- [TEXTO DE LECTURA]:
§ §

Por Emiliano Gullo – @emilianogullo

(Nota del editor: Hemos encontrado otra joya en los archivos de nuestros hermanos de NTD.la, una historia increíble que esperemos mucha gente lea. Para darle color musical, hemos añadido una playlist llena de rock, blues, ska y punk, que huele y sabe a todo el alcohol que puedan servir en todos los bares del continente). 

Un hombre está tirado en la calle. Apenas puede moverse, menos hablar. Calcando su figura se recuesta una botella de “Soldadito”; del alcohol puro que envasó ya no queda ni el olor. El borracho se llama Víctor Hugo Viscarra, el escritor más mítico y revulsivo que haya conocido Bolivia. Hasta el día de su muerte, en 2006, Viscarra hizo de la marginalidad, el alcoholismo, la drogadicción, y el sexo y el crimen, los pilares de una escritura que rompió con el statu quo literario de su país.

«Vivo en la calle y nunca tengo plata. Soy un pobre muerto de hambre. Entonces, ¿qué más realidad que esa para escribir?», dijo en una entrevista, poco antes de morirse en La Paz, la misma ciudad donde había nacido un 2 de enero de 1958. Su currículum dice que a los pocos años de nacer fue a parar a un albergue para niños. Después se encontró brevemente como novicio en un seminario católico hasta que descubrió al comunismo. Se afilió al PC boliviano y militó durante años. Sobre sus trabajos formales aparece un puesto en la Casa de la Cultura de Cochabamba y la Aduana. Pero en ninguno duró mucho. Su escritura venía empujando desde su infancia. Dijo, también una vez, que comenzó a escribir a los 12 años como una manera de sacarse de encima los maltratos familiares. Y más adelante en su vida, la escritura le permitió asimilar las durezas de la calle para transformarlas en energía vital. “Allí, con mis delincuentes,mis putas, mis maracos, mis mendigos y mis ladrones me siento en casa”, le dijo una vez al periodista Alex Ayala Ugarte.

Sobre su obra más biográfica –Borracho estaba, pero me acuerdo– Viscarra se lamentaría poco después de publicarla. “He tratado de liberarme de mis demonios. Pero no lo he conseguido. Al contrario, estúpidamente me he abierto heridas que pensé que estaban cicatrizadas”. Escribe en Cicatrices de la vida, el primer relato de ese libro.

“Nací viejo. Mi vida ha sido un tránsito brusco de la niñez a la vejez, sin términos medios. No tuve tiempo para ser niño. Hay una pelota nuevita, guardada en algún rincón de mis recuerdos. Lo más lógico ha de ser que yo sea un verdadero niño cuando me llegue la vejez. Para ella, es cierto, uno tiene tiempo de sobra. Presumo que ha de ser a los cuarenta y nueve años, pues si llego a los cincuenta me suicido. Nacionalizo una pistola y me pego un tiro”.

§ §

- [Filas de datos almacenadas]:
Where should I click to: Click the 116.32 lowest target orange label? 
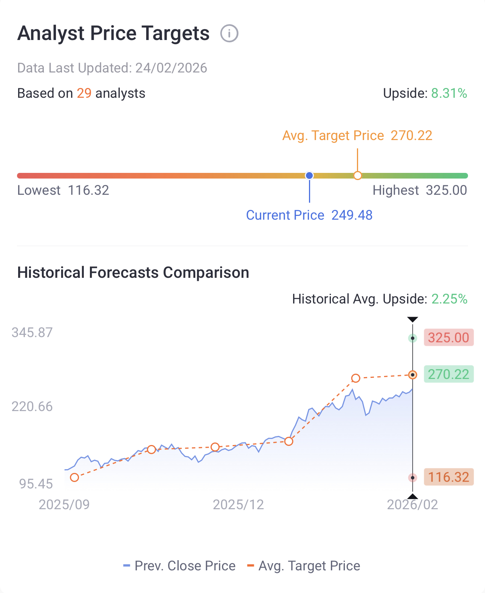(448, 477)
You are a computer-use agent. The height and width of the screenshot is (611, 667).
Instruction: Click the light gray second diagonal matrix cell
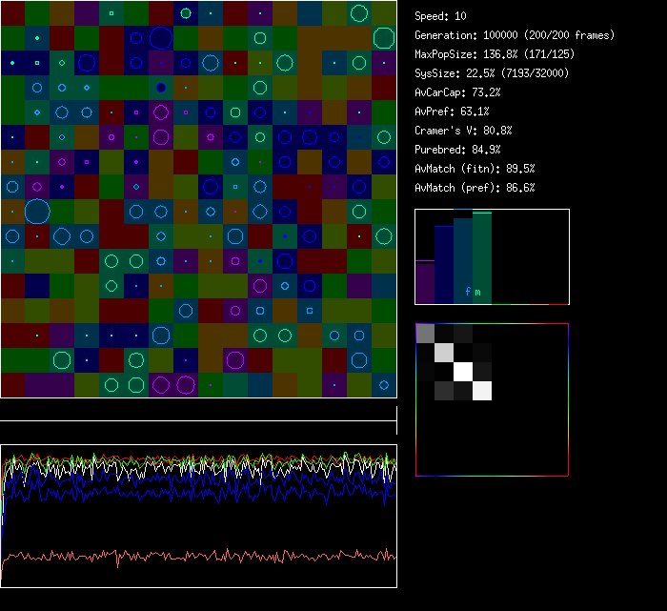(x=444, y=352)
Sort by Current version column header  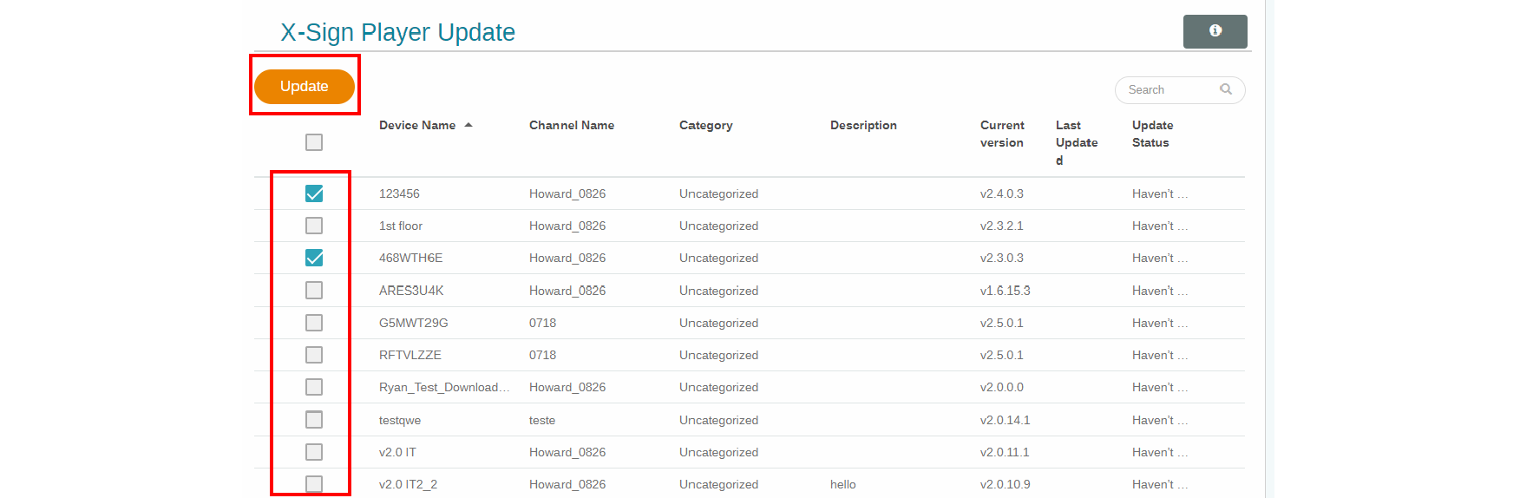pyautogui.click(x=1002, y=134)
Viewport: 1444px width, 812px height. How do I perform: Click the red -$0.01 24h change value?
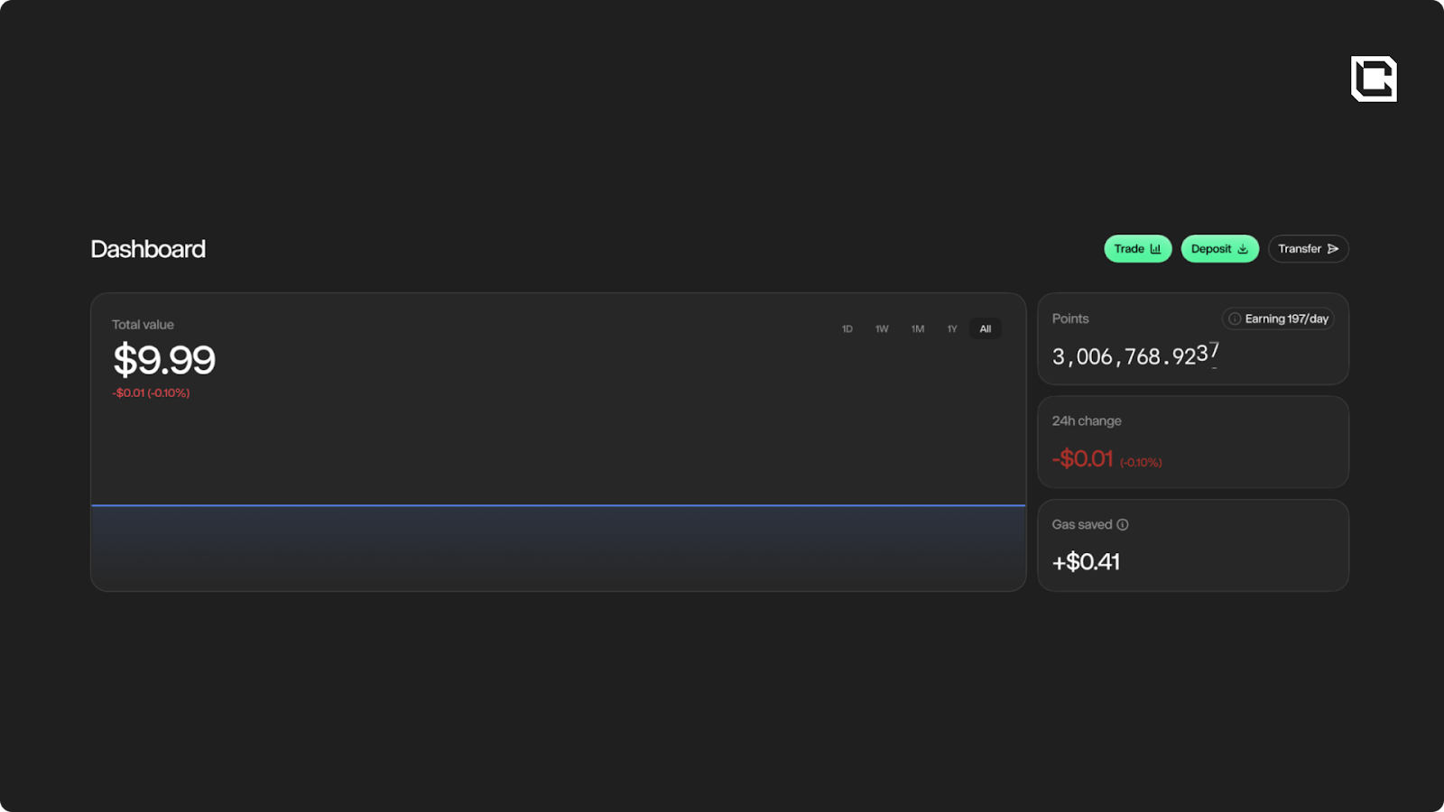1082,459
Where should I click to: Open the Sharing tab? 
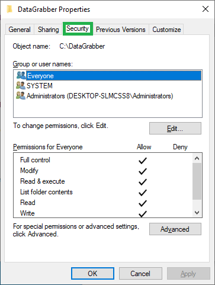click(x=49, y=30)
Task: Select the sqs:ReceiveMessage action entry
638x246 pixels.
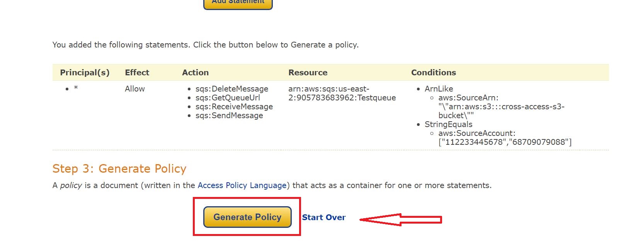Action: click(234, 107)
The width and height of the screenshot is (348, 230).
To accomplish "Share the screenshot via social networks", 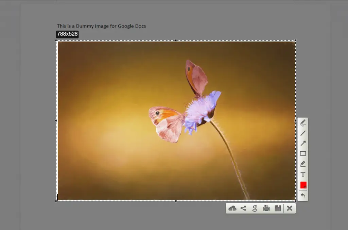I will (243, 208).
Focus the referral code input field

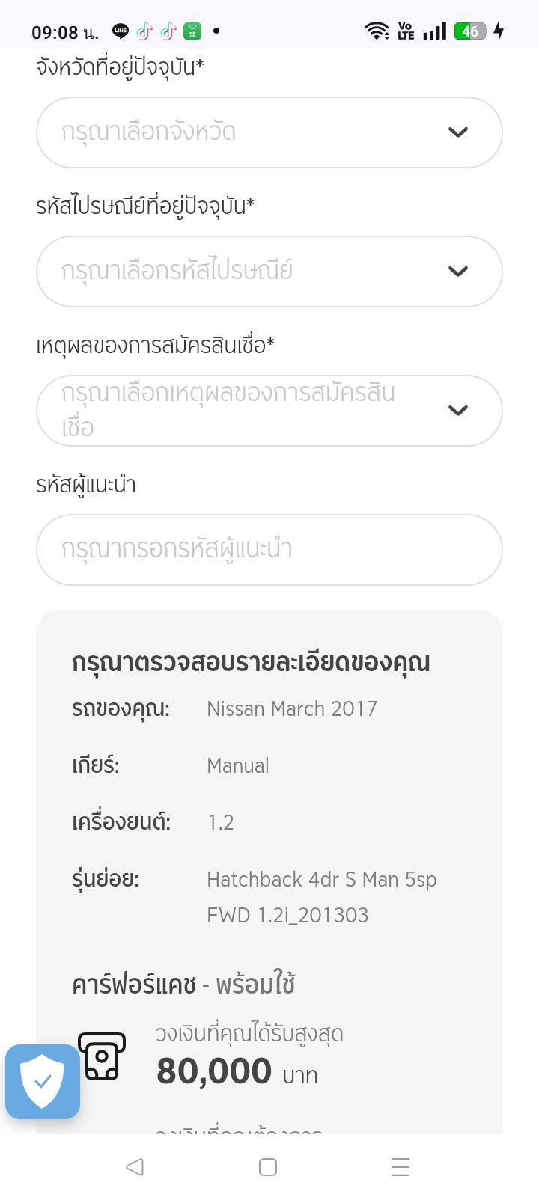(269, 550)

§ §

- [OBJETIVO DEL EJERCICIO]: Transcribe el fragmento del texto sobre Víctor Hugo Viscarra que comienza en las palabras "(Nota del editor: Hemos" y termina después de "de su país.". Las filas son material independiente del texto sobre Víctor Hugo Viscarra.

- [EJERCICIO RESUELTO]:
(Nota del editor: Hemos encontrado otra joya en los archivos de nuestros hermanos de NTD.la, una historia increíble que esperemos mucha gente lea. Para darle color musical, hemos añadido una playlist llena de rock, blues, ska y punk, que huele y sabe a todo el alcohol que puedan servir en todos los bares del continente). 

Un hombre está tirado en la calle. Apenas puede moverse, menos hablar. Calcando su figura se recuesta una botella de “Soldadito”; del alcohol puro que envasó ya no queda ni el olor. El borracho se llama Víctor Hugo Viscarra, el escritor más mítico y revulsivo que haya conocido Bolivia. Hasta el día de su muerte, en 2006, Viscarra hizo de la marginalidad, el alcoholismo, la drogadicción, y el sexo y el crimen, los pilares de una escritura que rompió con el statu quo literario de su país.